TO DO: Convert the stretch of material from the line containing "Task: Open the" through the line containing "I will point(175,6)." into a numbered list, omitting any blank lines. Include nothing outside that stretch.
╭─ EXCERPTED RECORDS
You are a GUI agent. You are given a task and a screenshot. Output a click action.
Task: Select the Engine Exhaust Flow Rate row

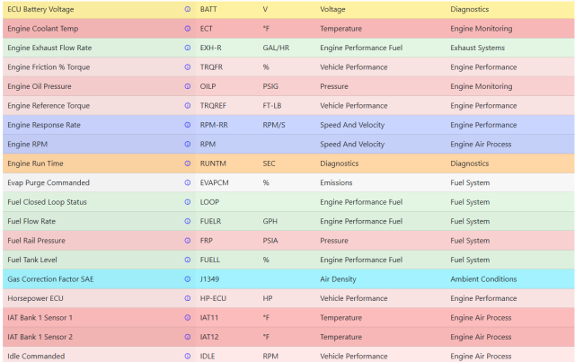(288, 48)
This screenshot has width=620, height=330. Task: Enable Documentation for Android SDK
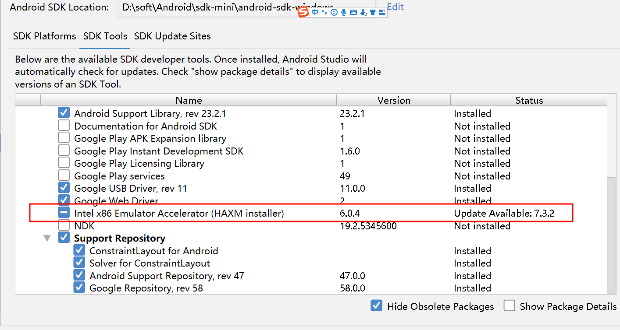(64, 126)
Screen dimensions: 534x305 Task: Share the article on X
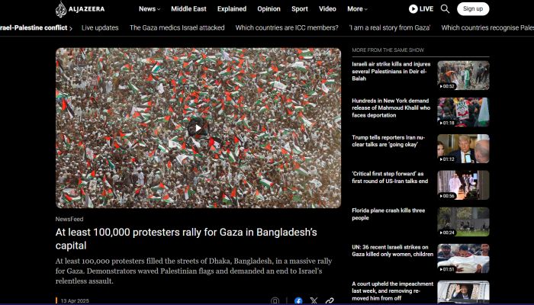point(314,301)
╰─
╭─ EXCERPTED RECORDS
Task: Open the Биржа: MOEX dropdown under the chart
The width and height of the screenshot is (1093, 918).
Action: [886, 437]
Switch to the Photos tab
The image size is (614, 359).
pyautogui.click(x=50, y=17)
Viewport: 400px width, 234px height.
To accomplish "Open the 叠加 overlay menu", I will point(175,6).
╰─
RESULT:
1. Task: Open the Биржа: MOEX dropdown under the chart
2. The width and height of the screenshot is (1093, 918).
3. Action: [886, 437]
4. Switch to the Photos tab
5. The image size is (614, 359).
6. pyautogui.click(x=50, y=17)
7. Viewport: 400px width, 234px height.
8. To accomplish "Open the 叠加 overlay menu", I will point(175,6).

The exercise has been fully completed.